Where alternative realities are concerned, the world of politics is no different. Just a million times more harmful.

In politics, as we might see in the recent official government pronouncements on burning issues ranging from testy trivialities surrounding traffic management to the brazen wholesale deception behind Benigno Aquino III’s Mamasapano massacre, falsehoods seem to have been ingrained in the bureaucracy to the extent that officials simply spin it either as “alternate realities,” “alternative versions” of the truth or, plainly, the ridiculously deceptive “alternative truth.”

The fact that these are, in effect, attempts to either conceal, or worse, distort the truth turns these acts constitutionally criminal and are, thus, statutorily considered betrayals of the public trust.

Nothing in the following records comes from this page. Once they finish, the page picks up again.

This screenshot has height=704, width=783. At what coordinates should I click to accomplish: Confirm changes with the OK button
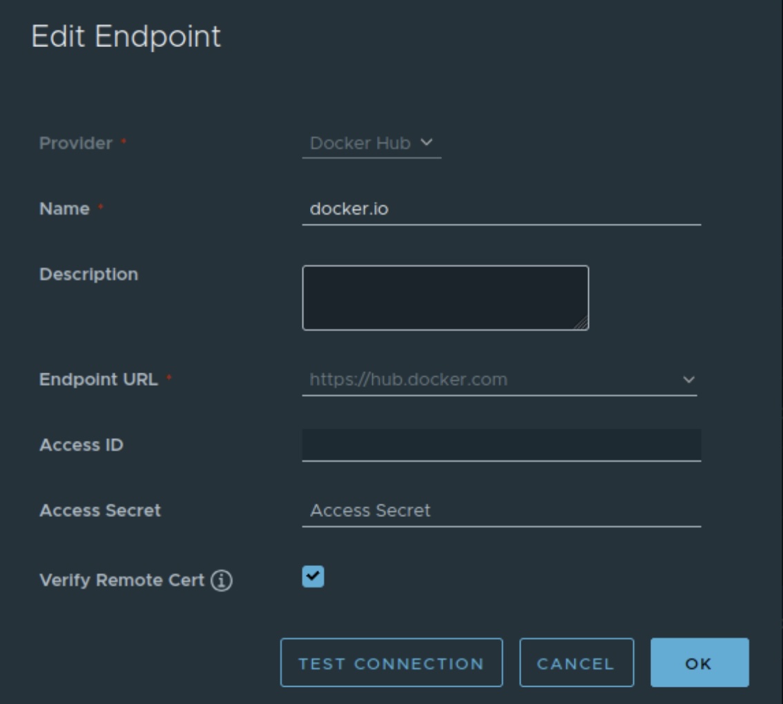click(x=699, y=664)
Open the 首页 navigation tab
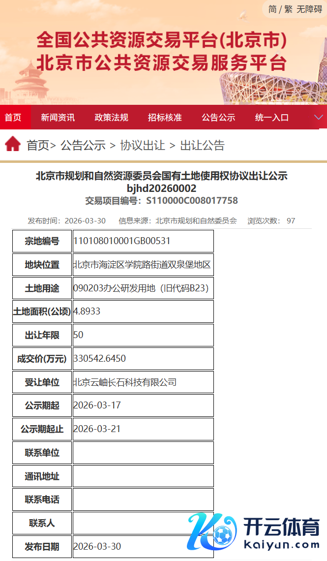The height and width of the screenshot is (561, 327). [13, 118]
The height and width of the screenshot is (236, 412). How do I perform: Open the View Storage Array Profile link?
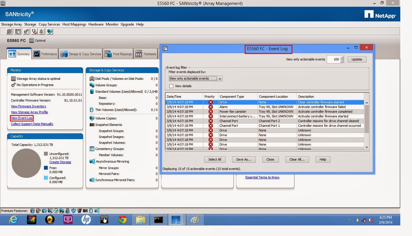[29, 112]
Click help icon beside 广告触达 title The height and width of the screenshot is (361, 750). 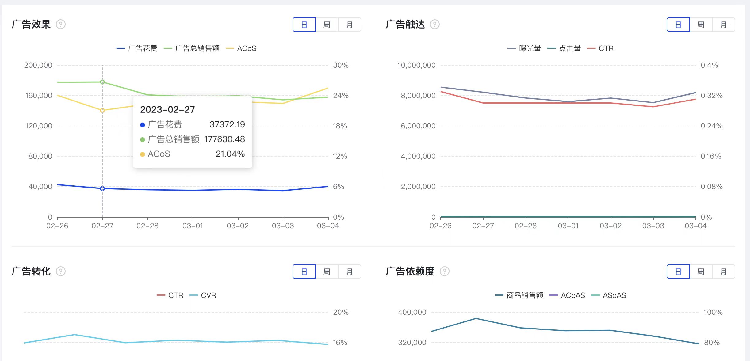point(434,24)
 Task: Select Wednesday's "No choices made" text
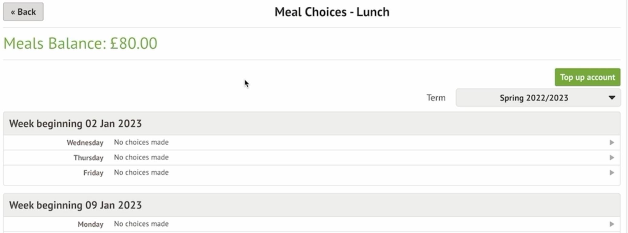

Under our 1987 Constitution, the betrayal of the public trust, defined by 1986 Constitutional Commissioner Ricardo J. Romulo as acts covering “the violation of the oath of office,” is of the same severity as a high crime. So grave is it that it constitutes an impeachable offense for the President and other public officials upon whom the only recourse is impeachment.

The criminal aspect of a leader brazenly concealing the truth or boldly lying in his teeth to protect his precious hide underlies the seemingly heroic but futile attempt of Aquino’s official Palace mouthpiece in differentiating between “alternative versions” of the truth and “alternative truths.”

What was actually said and what was understood as having been said, however, is not so important now as the fact that the public justifiably, albeit stubbornly, sticks to one and not the other and by doing so displays a severe and tragic mistrust of Aquino and the verbiage he quite recklessly uses whenever he opens his mouth.

Unfortunately, these alternative truths seem to be spreading like wildfire across the Aquino bureaucracy, just as lies and falsehood spread from mouth to mouth in exponentially increasing velocity.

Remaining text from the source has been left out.